++++ DATA FOR THE TASK ++++

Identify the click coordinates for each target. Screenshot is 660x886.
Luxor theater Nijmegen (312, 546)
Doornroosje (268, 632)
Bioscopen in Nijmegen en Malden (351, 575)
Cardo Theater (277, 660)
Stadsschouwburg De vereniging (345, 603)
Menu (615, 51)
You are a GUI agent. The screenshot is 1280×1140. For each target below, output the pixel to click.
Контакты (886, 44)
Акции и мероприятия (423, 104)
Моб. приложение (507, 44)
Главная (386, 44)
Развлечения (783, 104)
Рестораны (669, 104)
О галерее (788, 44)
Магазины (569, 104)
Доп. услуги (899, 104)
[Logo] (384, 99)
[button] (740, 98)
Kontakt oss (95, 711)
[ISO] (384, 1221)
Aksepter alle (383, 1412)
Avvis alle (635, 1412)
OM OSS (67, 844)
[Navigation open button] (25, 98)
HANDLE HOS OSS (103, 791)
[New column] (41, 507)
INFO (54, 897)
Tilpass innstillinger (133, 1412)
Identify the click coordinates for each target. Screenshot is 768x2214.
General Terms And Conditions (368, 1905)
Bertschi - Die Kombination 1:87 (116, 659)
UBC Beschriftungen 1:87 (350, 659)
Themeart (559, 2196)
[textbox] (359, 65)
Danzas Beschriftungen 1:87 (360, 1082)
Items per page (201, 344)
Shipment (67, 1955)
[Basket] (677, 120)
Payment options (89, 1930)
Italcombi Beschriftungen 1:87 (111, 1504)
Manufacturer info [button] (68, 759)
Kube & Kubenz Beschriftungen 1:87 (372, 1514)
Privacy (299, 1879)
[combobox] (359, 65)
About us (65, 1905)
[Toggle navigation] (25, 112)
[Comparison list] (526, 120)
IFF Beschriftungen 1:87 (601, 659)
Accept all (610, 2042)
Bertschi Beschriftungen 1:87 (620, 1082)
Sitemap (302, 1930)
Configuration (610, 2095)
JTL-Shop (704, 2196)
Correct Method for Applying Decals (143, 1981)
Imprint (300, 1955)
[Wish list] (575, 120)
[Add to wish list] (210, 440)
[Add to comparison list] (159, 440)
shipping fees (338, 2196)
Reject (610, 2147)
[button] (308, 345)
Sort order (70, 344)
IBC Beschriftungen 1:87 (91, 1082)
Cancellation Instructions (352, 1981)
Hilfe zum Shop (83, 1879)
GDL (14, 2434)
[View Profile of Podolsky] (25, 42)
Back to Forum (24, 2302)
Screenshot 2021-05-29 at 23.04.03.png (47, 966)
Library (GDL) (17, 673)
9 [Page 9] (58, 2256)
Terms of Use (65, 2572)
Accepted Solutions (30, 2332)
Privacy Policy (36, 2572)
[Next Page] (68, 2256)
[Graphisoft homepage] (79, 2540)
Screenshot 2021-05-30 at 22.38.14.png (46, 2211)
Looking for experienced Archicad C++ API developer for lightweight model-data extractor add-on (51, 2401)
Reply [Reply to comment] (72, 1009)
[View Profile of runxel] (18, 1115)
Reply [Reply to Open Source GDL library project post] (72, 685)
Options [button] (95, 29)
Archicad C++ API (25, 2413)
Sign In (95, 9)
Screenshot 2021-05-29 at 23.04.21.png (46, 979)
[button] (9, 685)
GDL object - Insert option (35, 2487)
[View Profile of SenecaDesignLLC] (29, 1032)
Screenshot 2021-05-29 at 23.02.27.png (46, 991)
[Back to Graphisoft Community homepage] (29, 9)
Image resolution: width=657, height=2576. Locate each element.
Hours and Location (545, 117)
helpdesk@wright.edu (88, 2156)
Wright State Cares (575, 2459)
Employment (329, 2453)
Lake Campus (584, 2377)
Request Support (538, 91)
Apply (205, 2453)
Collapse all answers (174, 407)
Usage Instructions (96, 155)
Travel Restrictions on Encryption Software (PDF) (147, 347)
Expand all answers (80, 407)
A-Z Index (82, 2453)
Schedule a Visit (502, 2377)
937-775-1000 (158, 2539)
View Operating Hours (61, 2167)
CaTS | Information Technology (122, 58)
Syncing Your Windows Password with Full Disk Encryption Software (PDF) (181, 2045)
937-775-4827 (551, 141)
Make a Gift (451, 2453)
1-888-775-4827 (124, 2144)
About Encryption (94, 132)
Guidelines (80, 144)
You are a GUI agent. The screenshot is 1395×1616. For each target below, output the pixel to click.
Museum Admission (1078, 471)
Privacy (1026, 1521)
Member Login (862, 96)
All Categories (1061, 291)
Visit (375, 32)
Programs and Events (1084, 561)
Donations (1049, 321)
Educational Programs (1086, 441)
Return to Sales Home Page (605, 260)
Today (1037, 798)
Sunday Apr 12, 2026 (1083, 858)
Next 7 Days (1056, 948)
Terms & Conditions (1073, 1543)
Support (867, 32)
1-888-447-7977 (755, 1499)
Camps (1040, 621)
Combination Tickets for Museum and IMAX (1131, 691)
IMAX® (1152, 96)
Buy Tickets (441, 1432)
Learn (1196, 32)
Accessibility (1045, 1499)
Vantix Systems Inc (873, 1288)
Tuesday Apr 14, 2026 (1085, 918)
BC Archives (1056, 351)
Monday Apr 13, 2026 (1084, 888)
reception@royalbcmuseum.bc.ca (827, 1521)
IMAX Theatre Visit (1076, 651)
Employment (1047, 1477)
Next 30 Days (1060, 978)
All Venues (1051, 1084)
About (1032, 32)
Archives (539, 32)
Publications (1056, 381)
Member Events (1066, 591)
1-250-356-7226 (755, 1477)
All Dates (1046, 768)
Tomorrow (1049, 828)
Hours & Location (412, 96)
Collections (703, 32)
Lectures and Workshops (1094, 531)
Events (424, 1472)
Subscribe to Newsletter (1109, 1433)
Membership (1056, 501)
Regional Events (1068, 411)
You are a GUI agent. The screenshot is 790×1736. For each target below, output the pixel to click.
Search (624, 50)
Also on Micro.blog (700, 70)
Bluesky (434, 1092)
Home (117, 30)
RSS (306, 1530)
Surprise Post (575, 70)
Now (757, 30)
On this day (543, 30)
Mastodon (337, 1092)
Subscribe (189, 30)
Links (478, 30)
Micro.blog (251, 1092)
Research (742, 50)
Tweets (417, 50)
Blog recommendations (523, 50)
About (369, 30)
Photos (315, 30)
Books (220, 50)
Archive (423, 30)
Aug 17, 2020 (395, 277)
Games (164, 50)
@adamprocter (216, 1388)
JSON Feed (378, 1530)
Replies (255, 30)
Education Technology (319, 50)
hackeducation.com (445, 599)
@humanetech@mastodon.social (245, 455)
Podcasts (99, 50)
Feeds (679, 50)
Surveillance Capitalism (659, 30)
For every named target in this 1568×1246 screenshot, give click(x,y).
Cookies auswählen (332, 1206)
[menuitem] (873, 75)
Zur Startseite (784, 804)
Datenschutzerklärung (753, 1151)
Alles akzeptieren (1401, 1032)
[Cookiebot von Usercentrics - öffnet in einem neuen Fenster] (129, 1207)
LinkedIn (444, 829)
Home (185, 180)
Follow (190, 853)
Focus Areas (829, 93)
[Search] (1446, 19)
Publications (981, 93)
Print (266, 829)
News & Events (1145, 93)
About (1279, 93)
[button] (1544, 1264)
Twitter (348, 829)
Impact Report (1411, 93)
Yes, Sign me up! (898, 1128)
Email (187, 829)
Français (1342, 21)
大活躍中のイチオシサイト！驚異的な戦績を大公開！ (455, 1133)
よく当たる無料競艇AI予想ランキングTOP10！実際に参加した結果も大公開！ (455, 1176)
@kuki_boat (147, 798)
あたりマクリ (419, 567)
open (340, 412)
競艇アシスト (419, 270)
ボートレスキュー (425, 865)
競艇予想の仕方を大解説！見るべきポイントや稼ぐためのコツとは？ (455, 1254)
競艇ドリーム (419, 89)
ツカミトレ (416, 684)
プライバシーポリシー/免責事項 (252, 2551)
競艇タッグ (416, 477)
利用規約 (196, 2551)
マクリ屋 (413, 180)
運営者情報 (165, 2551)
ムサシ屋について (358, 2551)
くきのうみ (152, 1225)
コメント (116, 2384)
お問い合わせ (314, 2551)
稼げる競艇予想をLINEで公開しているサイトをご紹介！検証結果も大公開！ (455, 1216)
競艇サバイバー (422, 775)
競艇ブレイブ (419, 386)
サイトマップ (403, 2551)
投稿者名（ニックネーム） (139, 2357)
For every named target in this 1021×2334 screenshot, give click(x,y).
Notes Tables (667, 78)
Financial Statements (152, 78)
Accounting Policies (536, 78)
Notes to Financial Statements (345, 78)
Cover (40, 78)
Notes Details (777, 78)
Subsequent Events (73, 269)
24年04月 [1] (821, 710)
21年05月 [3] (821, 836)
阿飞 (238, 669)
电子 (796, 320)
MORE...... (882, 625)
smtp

++++

* [EXERCISE PROMPT]: Gather each line of the material above that contains the string "Tickets".

* [EXERCISE RESPONSE]:
Combination Tickets for Museum and IMAX (1131, 691)
Buy Tickets (441, 1432)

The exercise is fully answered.